- **Input data**:

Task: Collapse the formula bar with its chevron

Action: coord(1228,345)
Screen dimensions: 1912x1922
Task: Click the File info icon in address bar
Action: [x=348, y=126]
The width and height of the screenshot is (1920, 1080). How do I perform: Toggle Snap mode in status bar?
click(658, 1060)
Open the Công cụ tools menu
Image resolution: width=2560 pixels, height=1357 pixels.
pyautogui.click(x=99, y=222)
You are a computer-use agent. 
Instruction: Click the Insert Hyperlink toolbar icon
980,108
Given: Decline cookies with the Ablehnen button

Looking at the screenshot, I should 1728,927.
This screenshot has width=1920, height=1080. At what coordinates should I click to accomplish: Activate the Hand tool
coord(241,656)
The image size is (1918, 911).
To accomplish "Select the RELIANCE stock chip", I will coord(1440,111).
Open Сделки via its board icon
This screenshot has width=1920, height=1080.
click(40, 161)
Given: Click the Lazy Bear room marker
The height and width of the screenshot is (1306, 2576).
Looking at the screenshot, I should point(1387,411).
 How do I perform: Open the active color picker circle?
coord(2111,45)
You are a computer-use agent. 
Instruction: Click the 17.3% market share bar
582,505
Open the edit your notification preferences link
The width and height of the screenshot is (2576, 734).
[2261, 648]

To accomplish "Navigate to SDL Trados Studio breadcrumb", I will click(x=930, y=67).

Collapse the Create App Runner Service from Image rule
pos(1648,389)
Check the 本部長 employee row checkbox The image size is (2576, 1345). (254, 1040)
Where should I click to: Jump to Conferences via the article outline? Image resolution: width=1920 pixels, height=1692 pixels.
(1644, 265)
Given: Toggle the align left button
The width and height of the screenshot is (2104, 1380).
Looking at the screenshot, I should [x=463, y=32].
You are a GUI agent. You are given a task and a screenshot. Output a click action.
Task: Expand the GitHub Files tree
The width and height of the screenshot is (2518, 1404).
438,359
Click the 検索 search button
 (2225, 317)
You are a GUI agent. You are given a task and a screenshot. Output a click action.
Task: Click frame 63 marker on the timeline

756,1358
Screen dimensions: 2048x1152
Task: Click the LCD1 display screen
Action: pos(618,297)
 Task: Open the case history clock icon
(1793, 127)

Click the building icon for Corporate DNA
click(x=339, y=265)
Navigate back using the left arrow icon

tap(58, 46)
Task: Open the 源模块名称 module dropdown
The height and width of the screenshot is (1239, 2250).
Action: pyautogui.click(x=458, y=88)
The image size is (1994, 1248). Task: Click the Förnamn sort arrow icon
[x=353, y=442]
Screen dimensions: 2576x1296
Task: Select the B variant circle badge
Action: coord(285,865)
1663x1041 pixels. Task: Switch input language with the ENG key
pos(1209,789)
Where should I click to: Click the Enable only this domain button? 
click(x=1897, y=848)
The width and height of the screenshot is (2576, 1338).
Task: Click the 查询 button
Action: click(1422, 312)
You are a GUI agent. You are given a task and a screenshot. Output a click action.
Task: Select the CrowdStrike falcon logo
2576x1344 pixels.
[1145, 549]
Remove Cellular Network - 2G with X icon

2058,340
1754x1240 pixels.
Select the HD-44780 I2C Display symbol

- **About this exercise**:
Each line from the one with "1663x1041 pixels. Task: Switch" through the last line of the material is to be retyped exactly, and no other line is.

- **Expected answer**:
1663x1041 pixels. Task: Switch input language with the ENG key
pos(1209,789)
Where should I click to: Click the Enable only this domain button? 
click(x=1897, y=848)
The width and height of the screenshot is (2576, 1338).
Task: Click the 查询 button
Action: click(1422, 312)
You are a GUI agent. You are given a task and a screenshot. Output a click action.
Task: Select the CrowdStrike falcon logo
2576x1344 pixels.
[1145, 549]
Remove Cellular Network - 2G with X icon

2058,340
1754x1240 pixels.
Select the HD-44780 I2C Display symbol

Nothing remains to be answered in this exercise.